If this does not exist, what is the best way to do this? (Like, PHP and CSS?)

+3  A: 

There's nothing like that in HTML5 I am afraid, but you can always use highlight_string() from PHP. If you want something purely on the client side, try a JS highlighter like prettify, which is what StackOverflow uses for their code highlighting:

http://code.google.com/p/google-code-prettify/

Here are some other ones:

NullUserException
Thank you, Prettify looks really cool!Edit: and SyntaxHighlighter looks even cooler
Tim van Dalen
+1  A: 

HTML5, like every other version of HTML, is for defining content and structure. You denote code blocks using <pre>, <code>, etc, but you don't use HTML to tell the browser what something should look like, so there isn't such an element to tell the browser to syntax highlight a code block.

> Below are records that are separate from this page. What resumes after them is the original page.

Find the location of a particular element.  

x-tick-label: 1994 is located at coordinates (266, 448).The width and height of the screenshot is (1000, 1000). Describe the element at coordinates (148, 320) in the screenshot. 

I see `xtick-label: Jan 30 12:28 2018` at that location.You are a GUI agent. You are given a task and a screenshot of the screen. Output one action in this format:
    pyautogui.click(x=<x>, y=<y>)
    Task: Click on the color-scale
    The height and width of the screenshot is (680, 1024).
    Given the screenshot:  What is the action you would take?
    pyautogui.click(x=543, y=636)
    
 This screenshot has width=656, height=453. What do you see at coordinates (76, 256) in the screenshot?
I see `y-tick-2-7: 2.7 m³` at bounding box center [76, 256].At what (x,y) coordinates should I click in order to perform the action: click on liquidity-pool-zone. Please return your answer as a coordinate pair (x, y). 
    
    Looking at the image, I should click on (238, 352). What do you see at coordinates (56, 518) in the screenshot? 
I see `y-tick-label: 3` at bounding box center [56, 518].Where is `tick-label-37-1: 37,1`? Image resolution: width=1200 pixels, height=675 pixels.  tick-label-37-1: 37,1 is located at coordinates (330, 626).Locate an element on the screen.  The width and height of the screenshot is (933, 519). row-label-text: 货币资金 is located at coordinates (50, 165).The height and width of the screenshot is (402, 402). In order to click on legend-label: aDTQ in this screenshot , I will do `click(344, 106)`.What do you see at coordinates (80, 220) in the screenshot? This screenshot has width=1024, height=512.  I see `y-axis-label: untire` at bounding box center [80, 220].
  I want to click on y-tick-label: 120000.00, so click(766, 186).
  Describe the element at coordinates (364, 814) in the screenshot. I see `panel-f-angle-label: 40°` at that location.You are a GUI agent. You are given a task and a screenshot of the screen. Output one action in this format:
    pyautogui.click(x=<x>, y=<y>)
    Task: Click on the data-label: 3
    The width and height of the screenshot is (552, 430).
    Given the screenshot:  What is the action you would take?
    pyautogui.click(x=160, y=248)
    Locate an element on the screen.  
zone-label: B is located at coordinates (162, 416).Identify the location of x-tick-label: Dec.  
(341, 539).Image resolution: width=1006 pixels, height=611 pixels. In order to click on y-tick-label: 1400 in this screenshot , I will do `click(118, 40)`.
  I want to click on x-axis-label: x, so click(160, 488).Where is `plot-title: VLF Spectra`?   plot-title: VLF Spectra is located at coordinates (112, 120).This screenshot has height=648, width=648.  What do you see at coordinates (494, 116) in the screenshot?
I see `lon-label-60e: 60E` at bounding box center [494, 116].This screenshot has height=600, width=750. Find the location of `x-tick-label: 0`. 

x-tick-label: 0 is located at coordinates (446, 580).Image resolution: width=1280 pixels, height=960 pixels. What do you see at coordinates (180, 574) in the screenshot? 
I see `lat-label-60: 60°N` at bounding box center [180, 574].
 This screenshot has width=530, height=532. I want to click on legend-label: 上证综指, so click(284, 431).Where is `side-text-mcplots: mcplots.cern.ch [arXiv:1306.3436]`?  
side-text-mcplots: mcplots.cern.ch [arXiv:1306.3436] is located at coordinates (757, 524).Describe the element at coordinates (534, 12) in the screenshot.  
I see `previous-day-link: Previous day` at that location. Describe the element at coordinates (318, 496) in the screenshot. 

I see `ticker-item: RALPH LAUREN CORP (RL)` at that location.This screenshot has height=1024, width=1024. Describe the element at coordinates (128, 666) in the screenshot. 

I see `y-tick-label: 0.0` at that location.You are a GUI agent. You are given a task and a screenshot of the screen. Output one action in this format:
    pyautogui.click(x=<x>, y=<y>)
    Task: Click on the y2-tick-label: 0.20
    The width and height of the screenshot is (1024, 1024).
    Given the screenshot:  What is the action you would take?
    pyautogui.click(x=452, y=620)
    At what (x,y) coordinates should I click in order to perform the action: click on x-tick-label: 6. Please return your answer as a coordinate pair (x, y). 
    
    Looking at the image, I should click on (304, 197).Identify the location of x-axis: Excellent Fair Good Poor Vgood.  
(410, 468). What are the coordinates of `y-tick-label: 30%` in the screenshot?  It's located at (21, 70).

Syntax highlighting, thus, would fall under the domain of style, decoration, etc, which is handled by CSS. As suggested by NullUserException (some great links there!), you can use a JavaScript syntax highlighter so it highlights code for you on the client side (like the one here on Stack Overflow), or do it on the server side and output styled HTML code blocks from the server-side language.